Start of Data records
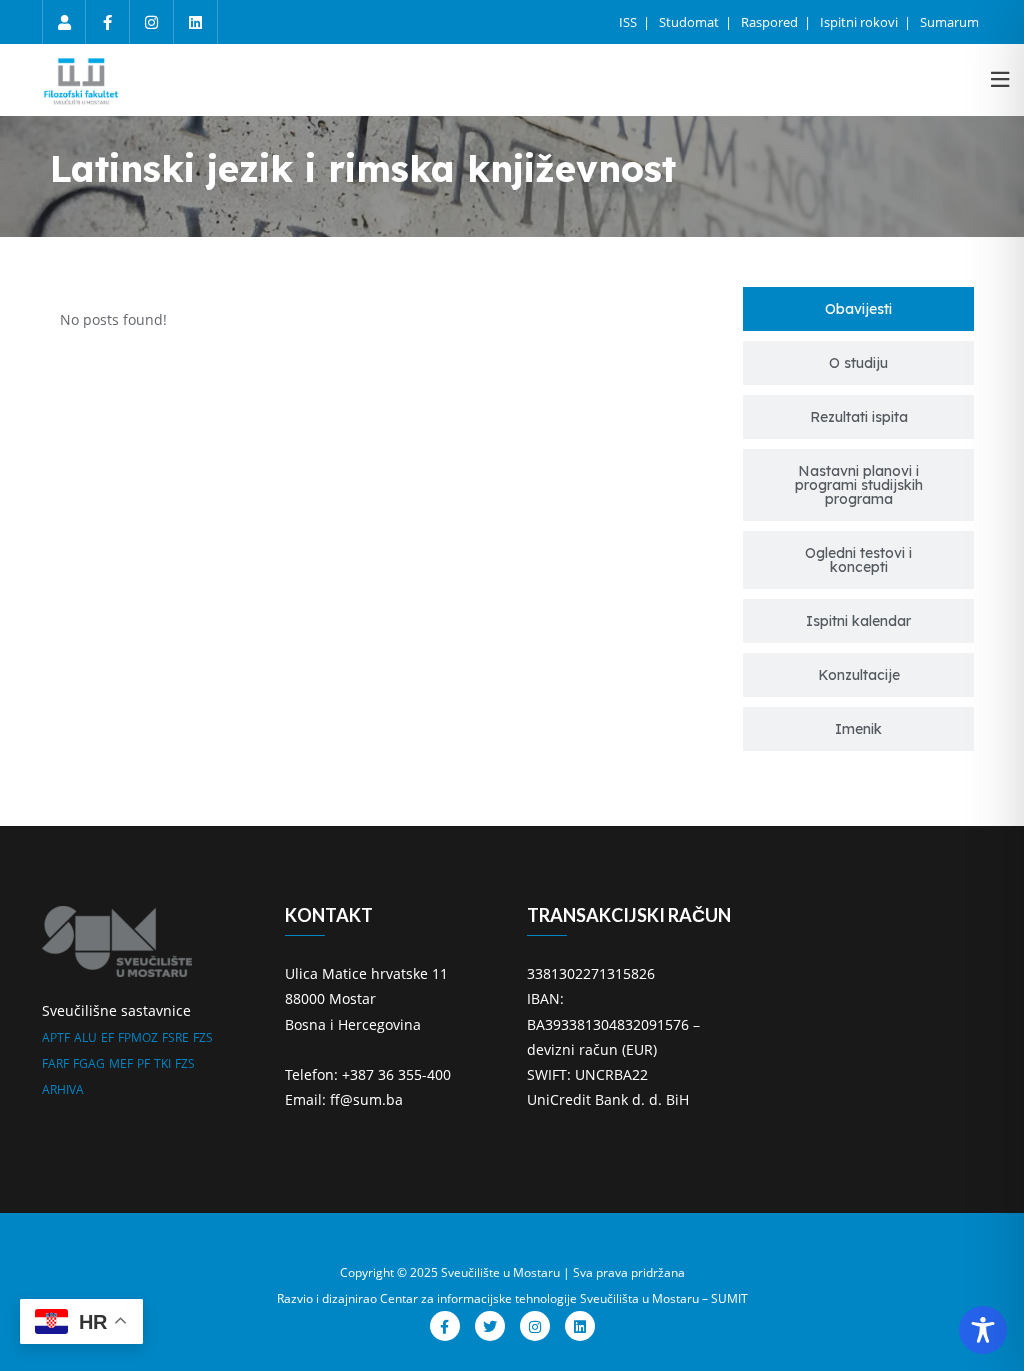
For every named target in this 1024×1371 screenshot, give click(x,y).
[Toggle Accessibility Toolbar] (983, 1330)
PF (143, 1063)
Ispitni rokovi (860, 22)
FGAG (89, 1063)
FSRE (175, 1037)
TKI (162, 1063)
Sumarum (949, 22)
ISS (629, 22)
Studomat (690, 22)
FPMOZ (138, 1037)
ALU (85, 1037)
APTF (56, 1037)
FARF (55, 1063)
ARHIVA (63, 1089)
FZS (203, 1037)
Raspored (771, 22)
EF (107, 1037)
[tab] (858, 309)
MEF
End of Data records
### Exercise
Copy each line exactly, beginning at the one with "ISS (629, 22)" and stopping after the last line of the entries. Include nothing else.

### Completed task
ISS (629, 22)
Studomat (690, 22)
FPMOZ (138, 1037)
ALU (85, 1037)
APTF (56, 1037)
FARF (55, 1063)
ARHIVA (63, 1089)
FZS (203, 1037)
Raspored (771, 22)
EF (107, 1037)
[tab] (858, 309)
MEF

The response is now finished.